Re: sun.misc.Unsafe.getAndAddInt implementation, question.

2017-10-16 Thread Gil Tene
The bytecode doesn't matter. It's not the javac compiler that will be doing 
the optimizations you should be worried about. It's the JIT compilers in 
the JVM. The javac-generated bytecode is only executed by the interpreter. 
The bytecode is eventually transformed to machine code by the JIT compiler, 
during which it will undergo aggressive optimization.

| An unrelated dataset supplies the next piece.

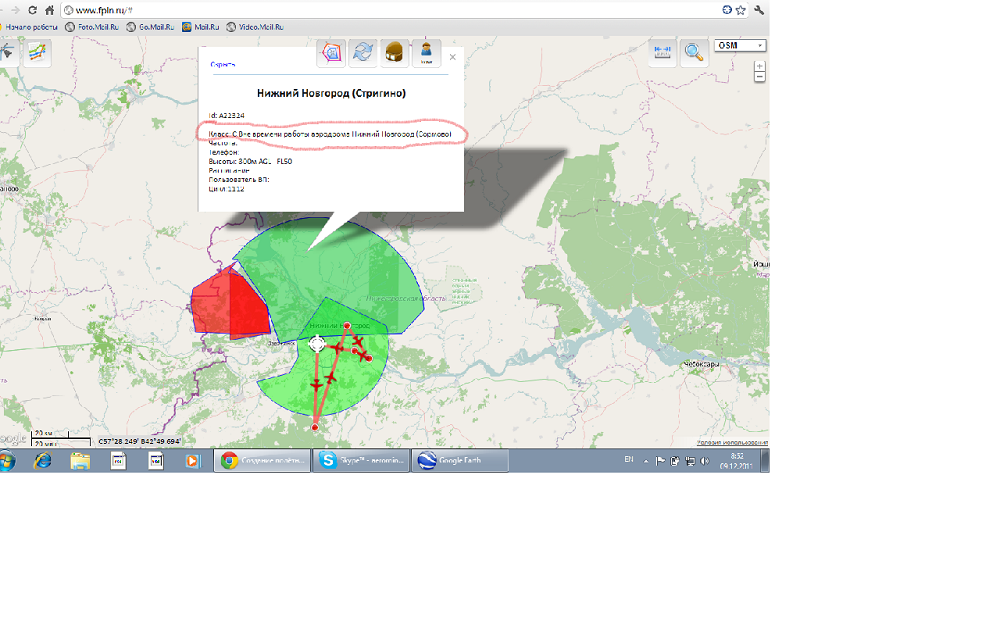1000x625 pixels.
Task: Click the chart layers icon top-left
Action: click(38, 53)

The "CPU" you should worry about and model in your mind is not x86, SPARC, 
or ARM. It's the JVM's execution engine the JIT-generated machine code that 
does most of the actual execution, and that "CPU" will reorder the code 
more aggressively than any HW CPU ever would. The JIT's optimizing 
transformations include arbitrary and massive re-ordereing, reshaping, 
folding-together, and completely eliminating big parts off your apparent 
bytecode instructions. And the JIT will do all those as long as it can 
prove that the transformations are allowed.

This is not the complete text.